• [Goal of the exercise]
Copy out the records from the line with "This screenshot has height=292, width=512." through the line with "Select Avgifter och stipendier tab", inclusive, keeping every character unchanged.

• [Rows]
───

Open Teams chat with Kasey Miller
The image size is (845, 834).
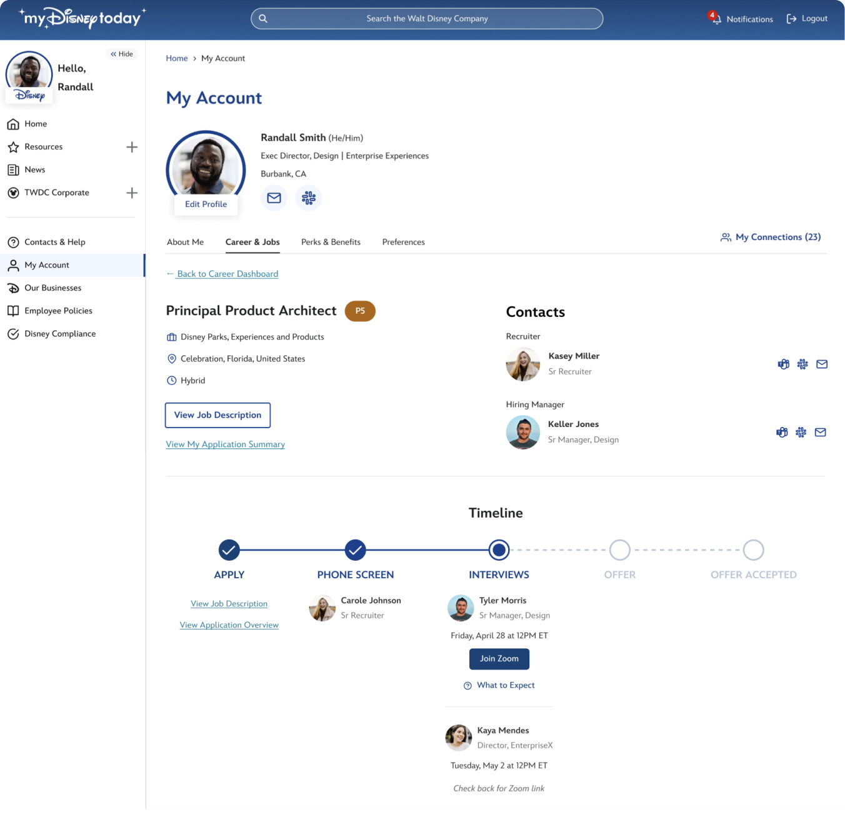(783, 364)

───

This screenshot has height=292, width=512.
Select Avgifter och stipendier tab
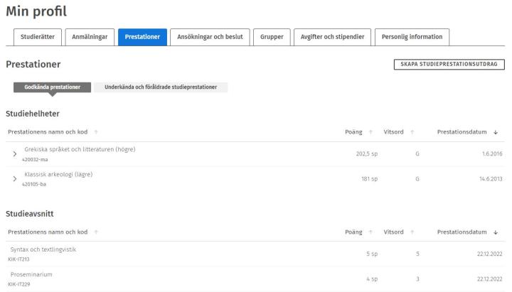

───

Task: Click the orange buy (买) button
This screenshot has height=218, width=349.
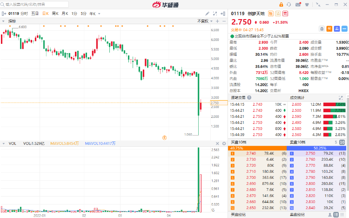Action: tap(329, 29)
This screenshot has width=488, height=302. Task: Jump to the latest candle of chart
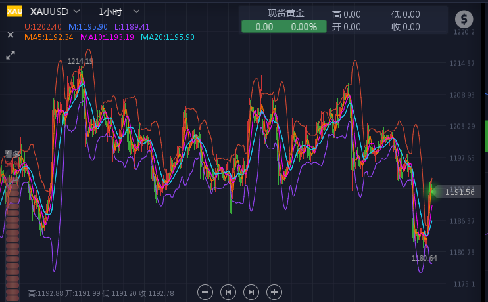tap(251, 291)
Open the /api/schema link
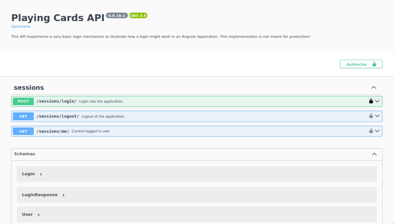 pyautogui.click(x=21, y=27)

───

• [Response to this task]
This screenshot has height=292, width=512.
Select Avgifter och stipendier tab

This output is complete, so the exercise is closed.